**Task statement**:
Go through the entries below. Copy out every line that contains "This".
────────────────
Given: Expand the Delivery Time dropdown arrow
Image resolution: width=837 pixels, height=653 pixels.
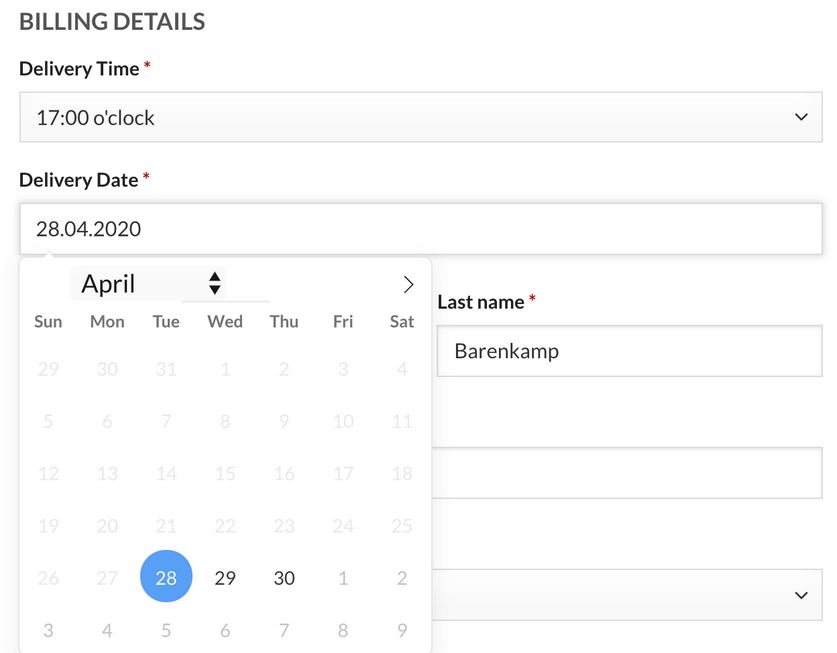Looking at the screenshot, I should pyautogui.click(x=801, y=117).
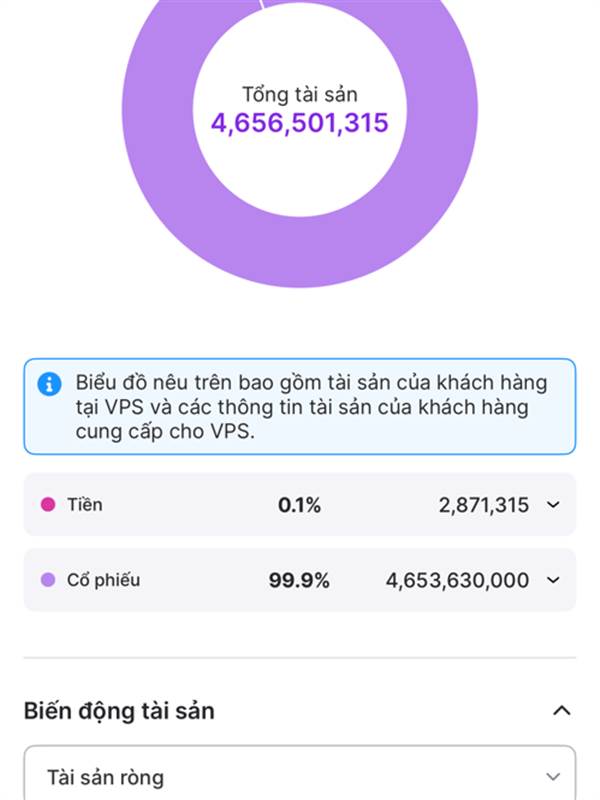
Task: Click the 0.1% percentage for Tiền
Action: pos(299,505)
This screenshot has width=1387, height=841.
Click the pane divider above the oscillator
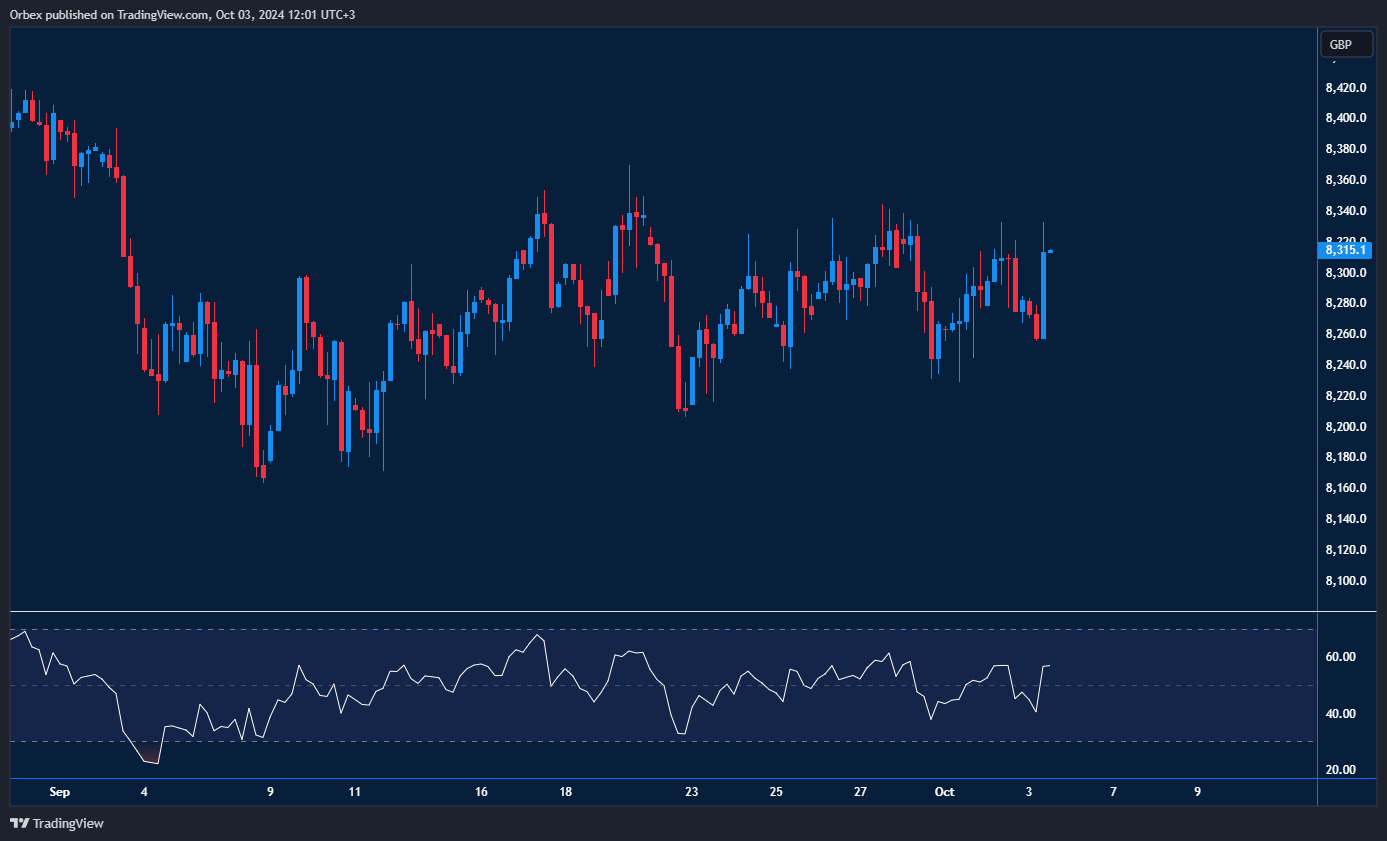tap(660, 611)
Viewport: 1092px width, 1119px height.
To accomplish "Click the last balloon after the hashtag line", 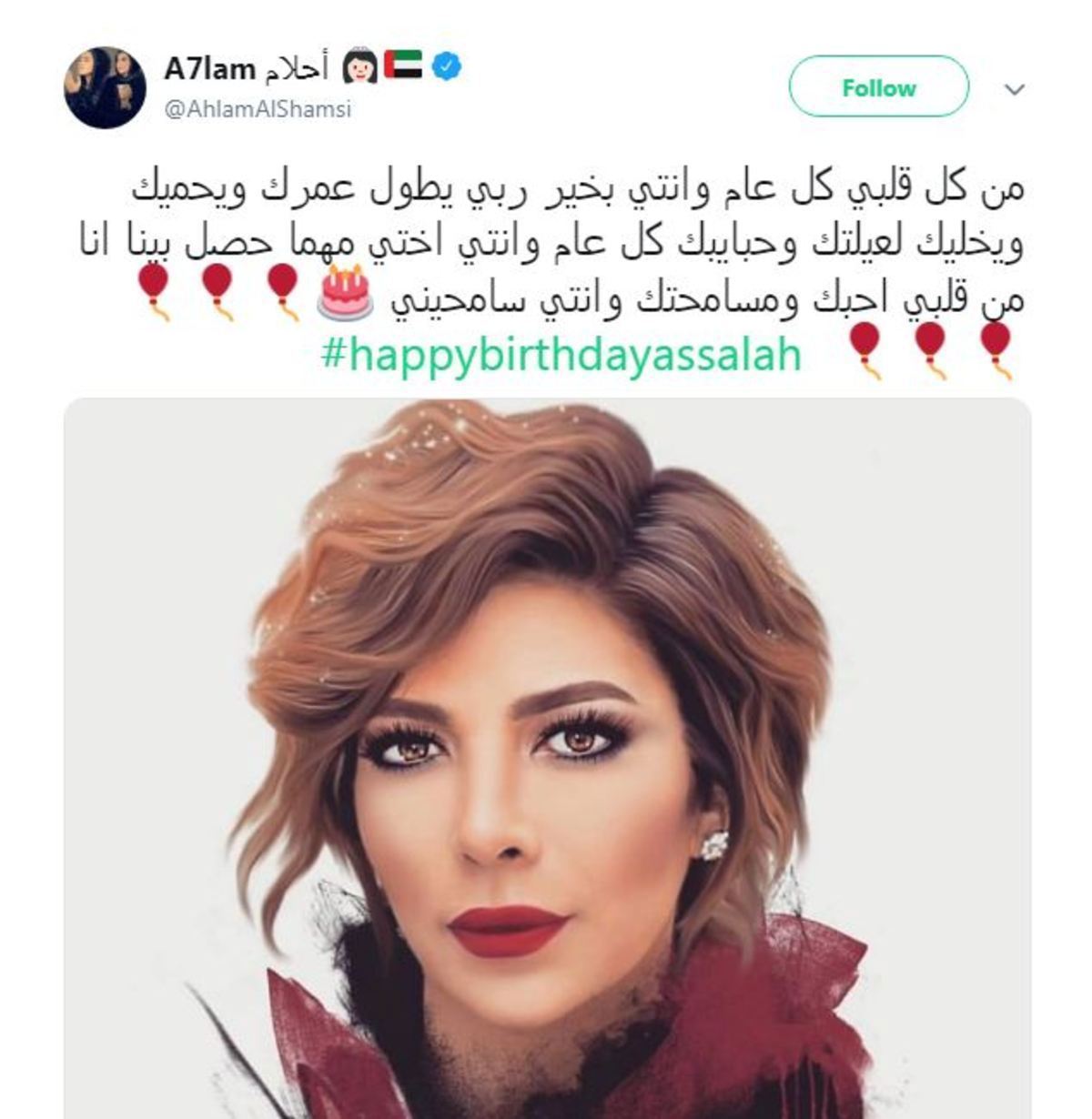I will 996,350.
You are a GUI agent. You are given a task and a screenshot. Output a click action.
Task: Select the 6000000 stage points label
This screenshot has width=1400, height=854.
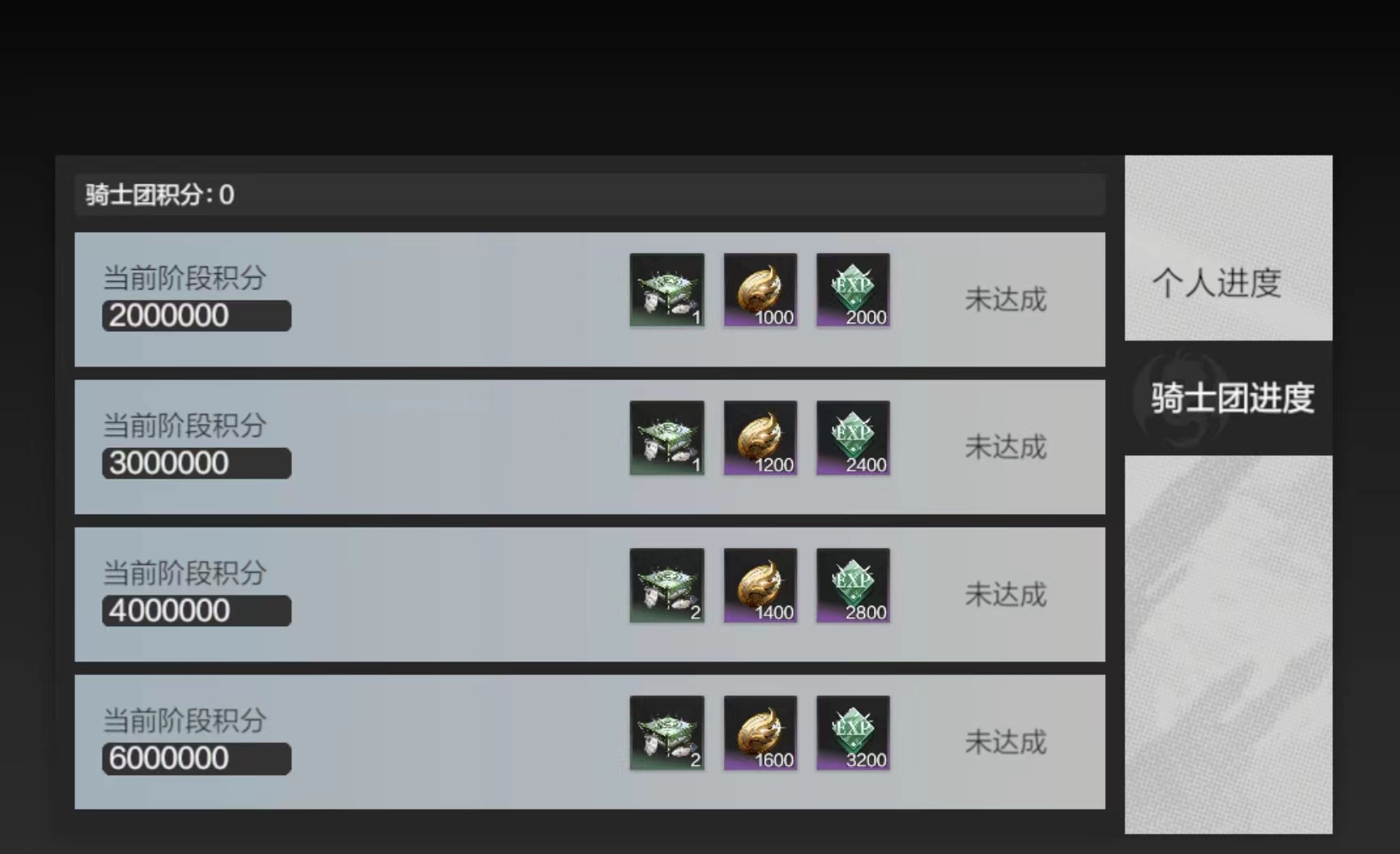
────────────────
**Your solution**:
This screenshot has width=1387, height=841.
This screenshot has width=1400, height=854.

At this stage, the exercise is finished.